===== Record set

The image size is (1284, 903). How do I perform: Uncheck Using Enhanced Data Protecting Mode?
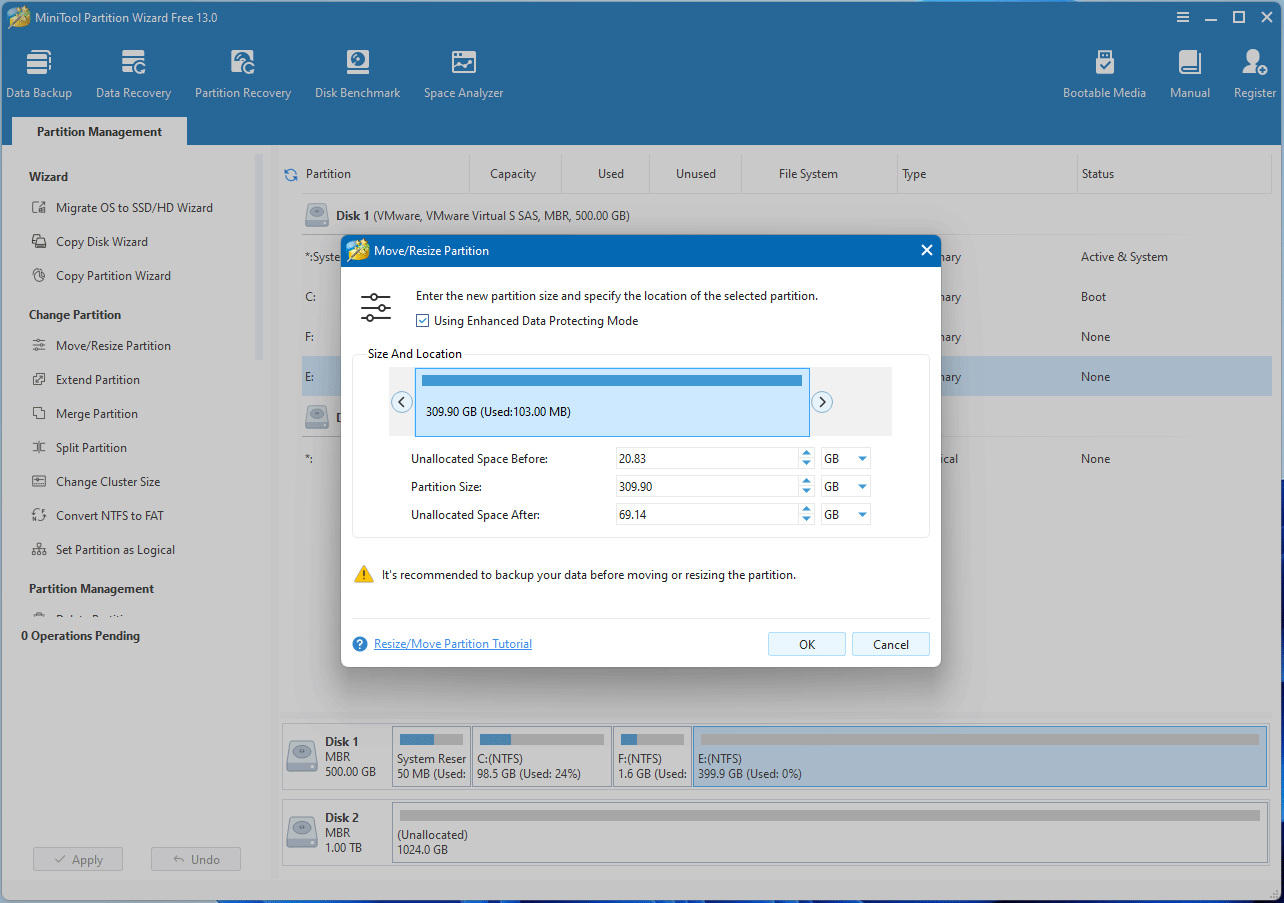pyautogui.click(x=423, y=321)
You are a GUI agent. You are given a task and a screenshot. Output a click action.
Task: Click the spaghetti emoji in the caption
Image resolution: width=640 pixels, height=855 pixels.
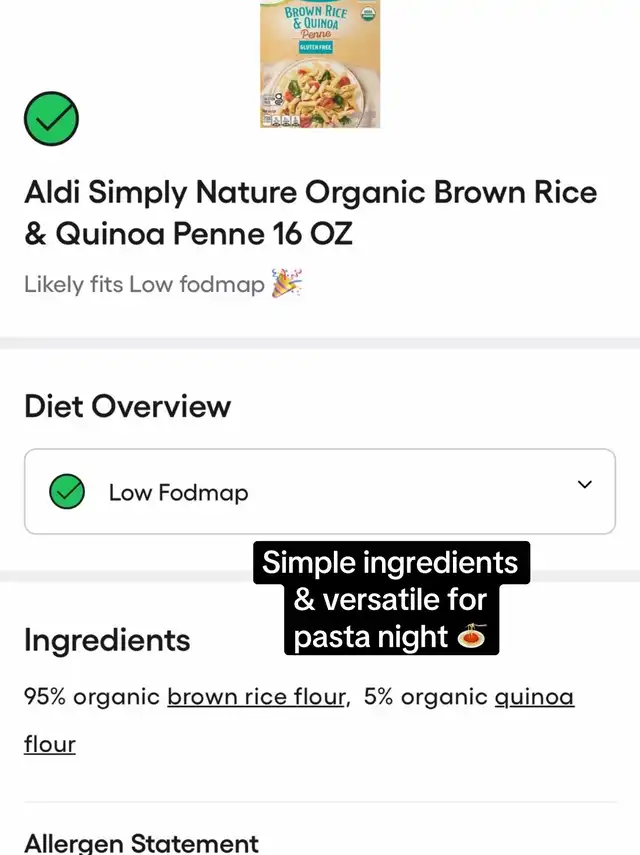pos(470,637)
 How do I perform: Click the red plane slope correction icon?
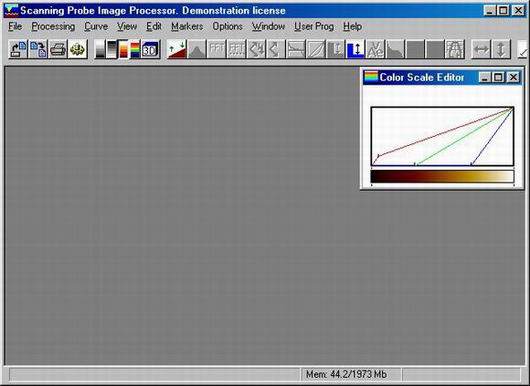click(x=177, y=49)
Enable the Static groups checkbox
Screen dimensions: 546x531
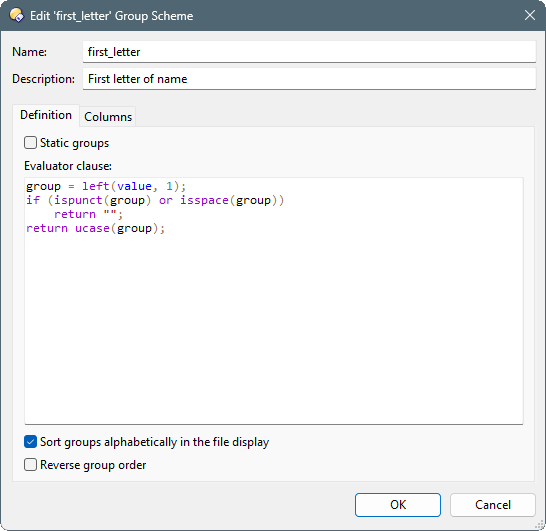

==========

Return all material verbatim, pictures omitted.

* _Solution to the problem_
The image size is (1284, 903). How do I perform: Uncheck Using Enhanced Data Protecting Mode?
pyautogui.click(x=423, y=321)
You are a GUI agent. You are given a task and a screenshot. Output a click action.
Task: Click the spaghetti emoji in the caption
Image resolution: width=640 pixels, height=855 pixels.
pos(470,637)
 How do I perform: Click the red plane slope correction icon?
click(x=177, y=49)
Enable the Static groups checkbox
Screen dimensions: 546x531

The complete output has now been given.